→ **Source records**
>> BEGIN

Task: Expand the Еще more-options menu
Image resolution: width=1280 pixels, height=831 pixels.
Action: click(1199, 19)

>> END
>> BEGIN

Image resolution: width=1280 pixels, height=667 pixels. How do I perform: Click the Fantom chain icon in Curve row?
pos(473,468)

>> END

→ **Exercise directions**
Convert the lines starting at the one containing "Task: Expand the Еще more-options menu" and ending at the one containing "Action: click(1199, 19)" into a Markdown table with the columns Nr and Text. Number each line in sequence and leave out any blank lines.

→ **Output of the task**
| Nr | Text |
|---|---|
| 1 | Task: Expand the Еще more-options menu |
| 2 | Image resolution: width=1280 pixels, height=831 pixels. |
| 3 | Action: click(1199, 19) |